In October 2024, Biden issued an official apology on behalf of the federal government for the abuse suffered in American Indian boarding schools.

=== White supremacy ===
The 2021 United States Capitol attack and its aftermath highlighted the rise of domestic violent extremism (DVE), along with white supremacy, as a national security threat. The Biden administration stated in a press briefing that they were committed to developing policies and strategies based on objective and rigorous analysis with respect for constitutionally protected free speech and political activities. The Biden administration requested the ODNI, along with the FBI and DHS, to perform a comprehensive threat assessment drawing from governmental and non-governmental organizations, law enforcement, and intelligence officials. The administration also ordered the building of an NSC capability, to focus on countering DVE, and a policy review effort to determine how the government can "share information better about this threat, support efforts to prevent radicalization, disrupt violent extremist networks, and more". Biden also ordered the coordinating of government agencies to enhance and accelerate efforts to address DVE, such as an NSC-convened process to focus on "addressing evolving threats, radicalization, the role of social media, opportunities to improve information sharing, operational responses, and more".

== Abortion ==
=== Roe v. Wade ===

The Biden administration supports codifying the right to an abortion via passage of the Women's Health Protection Act, and opposed the judgement of the U.S. Supreme Court in Dobbs v. Jackson Women's Health Organization, which reversed Roe v. Wade, a decision that gave federal protection of abortion rights. The administration is also committed to eliminate maternal and infant health disparities, increase access to contraception, and support families economically.

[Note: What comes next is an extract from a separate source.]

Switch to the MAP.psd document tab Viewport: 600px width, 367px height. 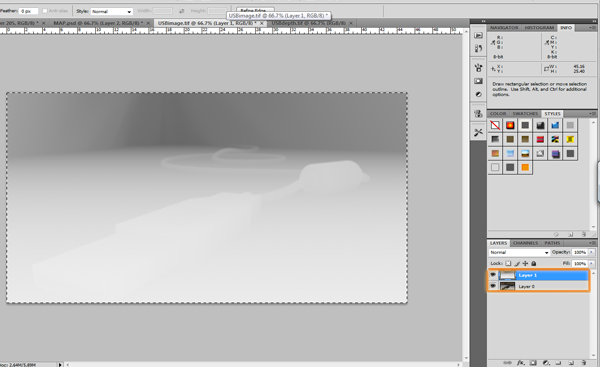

Biden issued Executive Order 14076, titled "Protecting Access to Reproductive Healthcare Services" following the Dobbs decision. This executive order directs the Department of Health and Human Services (HHS) to expand and make accessible multiple forms of contraception, such as medication abortion, emergency contraception, and long-term contraception. Other components of the order include public outreach, a reproductive healthcare task force, and clarification of the responsibilities and protections of physicians through the Emergency Medical Treatment and Labor Act.

President Biden signed the executive order "Securing Access to Reproductive and Other Healthcare Services" on August 3, 2022, due to restrictions on abortions at the state level following Dobbs. Biden's executive order expands access to reproductive health services through Medicaid funds for patients crossing state lines. It also emphasizes non-discrimination laws and attempts to ensure that people are not denied reproductive health care.

=== Mexico City policy ===

On January 28, 2021, President Biden issued an executive order that rescinds the "global gag" rule, best known as the "Mexico City policy", which bans US government funding for non-governmental organizations (NGOs) that perform abortions or support the right of women to terminate a pregnancy.

=== Title X ===

On October 5, 2021, the Biden administration announced a reversal of a Trump-era rule that banned providers who offered abortions or referred patients for abortions from receiving Title X funding. The administration said that the move is intended to increase the quality of family care that was decreased under this rule.

=== State-level abortion laws ===

Following the 2022 elections, the Biden administration praised the passage of pro-abortion referendums such as Michigan Proposal 3 and the rejection of anti-abortion referendums such as the Kansas Value Them Both Amendment.

The Biden administration has denounced state-level abortion bans in states such as Indiana, and unsuccessfully litigated one of Texas' abortion bans in United States v. Texas.